Patient enrollment at the center has been progressively curtailed since the birth of the war: 110 patients in 2020, 69 patients in 2021, and 25 patients in 2022. Mortality has also doubled from 25.5% pre-war to 53.1% post-war. Patients with otherwise treatable kidney failure are dying and the loss of follow-up to the renal unit is significant.
These untoward outcomes reflect the persistent interruption of hemodialysis supplies, lack of transportation to the hospital, lack of financial resources, and the unavailability of basic medications due to the ongoing war and economic and humanitarian blockade of Tigray.
As consumables were prevented from reaching Tigray from the capital, Addis Ababa, from July 2021, dangerous and necessary improvisations have been made by the kidney care team in the hospital where > 300 dialysis sessions entailed using single-use dialyzers 6 to 8 times.
The ICRC and WHO last deliveries of trickles of medication and supplies were before the resumption of hostilities on August 24, 2022. Currently, no single hemodialysis supplies are available in the hospital leaving the 25 veteran dialysis patients awaiting death in front of the helpless renal care team, not to mention all the patients with kidney failure who are unable to come all the way to Ayder Hospital, Mekelle for lack of transport/fuel and financial issues.
Dialysis frequency was reduced from thrice and twice to once weekly impairing the quality of life and accompanying avoidable deaths. Even these staggering compromises are impossible, and new patients with kidney failure are simply turned away for lack of dialysis service.
About 10 young patients who were once on dialysis for many years in Ayder desperately tried to escape to the capital, Addis Ababa for access to dialysis service through the dangerous route of the war zone in the Afar region were not successful as the armed forces in the border returned them back to Mekelle.
From June 2021 to October 2022: more than one hundred patients with acute renal failure (including children) and chronic kidney disease requiring dialysis have died or were sent home to just die as we can’t offer them hemodialysis service.
It has become a torment for the hemodialysis staff to witness kidney failure patients who were once clinically stable with comprehensive nephrology care and watching them suffer with disabling symptoms owing to lack of adequate dialysis and medications including erythropoietin injection, intravenous iron for the significant number of anemic patients in end-stage kidney disease.
Kidney transplant recipients also lack access to kidney transplant immunosuppressive medications, including tacrolimus, Mycophenolate mofetil, and Azathioprine and Cyclosporine preparations.
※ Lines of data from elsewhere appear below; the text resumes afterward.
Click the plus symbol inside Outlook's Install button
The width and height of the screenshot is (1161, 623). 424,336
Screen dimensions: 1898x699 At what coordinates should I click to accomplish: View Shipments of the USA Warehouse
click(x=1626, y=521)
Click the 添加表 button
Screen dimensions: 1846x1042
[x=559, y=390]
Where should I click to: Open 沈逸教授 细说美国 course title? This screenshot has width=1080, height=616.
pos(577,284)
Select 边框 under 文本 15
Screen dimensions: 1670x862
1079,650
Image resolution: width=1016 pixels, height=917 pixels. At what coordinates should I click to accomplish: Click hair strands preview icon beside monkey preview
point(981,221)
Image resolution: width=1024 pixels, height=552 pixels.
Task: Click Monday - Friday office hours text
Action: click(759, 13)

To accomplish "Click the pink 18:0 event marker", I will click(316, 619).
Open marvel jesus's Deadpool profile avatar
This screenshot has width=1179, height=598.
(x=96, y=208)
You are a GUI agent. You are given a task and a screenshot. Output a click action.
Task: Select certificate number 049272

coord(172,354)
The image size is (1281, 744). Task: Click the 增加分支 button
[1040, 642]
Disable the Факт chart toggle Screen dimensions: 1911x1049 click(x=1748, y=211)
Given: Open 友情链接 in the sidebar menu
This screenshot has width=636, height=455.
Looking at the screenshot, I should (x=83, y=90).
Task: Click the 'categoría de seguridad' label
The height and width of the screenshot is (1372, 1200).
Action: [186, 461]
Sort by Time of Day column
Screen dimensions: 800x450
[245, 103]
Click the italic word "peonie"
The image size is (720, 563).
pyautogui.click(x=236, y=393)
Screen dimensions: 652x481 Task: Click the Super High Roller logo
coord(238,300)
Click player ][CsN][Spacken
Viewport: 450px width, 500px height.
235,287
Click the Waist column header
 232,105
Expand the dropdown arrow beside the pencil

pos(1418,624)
Amid the protracted war and siege, this tragedy for end-stage kidney disease and kidney transplant recipients is unprecedented in history in that they are neither able to be referred to the capital city, Addis Ababa, or abroad to access renal replacement therapy/transplant medications nor able to get the dialysis service here.
We call up the Ethiopian Ministry of Health (FMOH), ICRC, WHO, and the international community to give due attention to the horrific and dire situation on the ground and send us the necessary medications and supplies needed for patients suffering from kidney failure and kidney transplant recipients.
Reaching for such hundreds of victims with kidney failure is already late as many have perished in absence of humanitarian access, we demand an urgent response to deliver supplies and life-saving medications to the desperate survivors with the first possible humanitarian flights to Tigray.
Dr. Ephrem Berhe, Head of the Nephrology Unit
November 3, 2022
A picture of Ayder hospital, hemodialysis unit displaying an empty bed with no patients connected to the hemodialysis machine( Picture: Ephrem Berhe).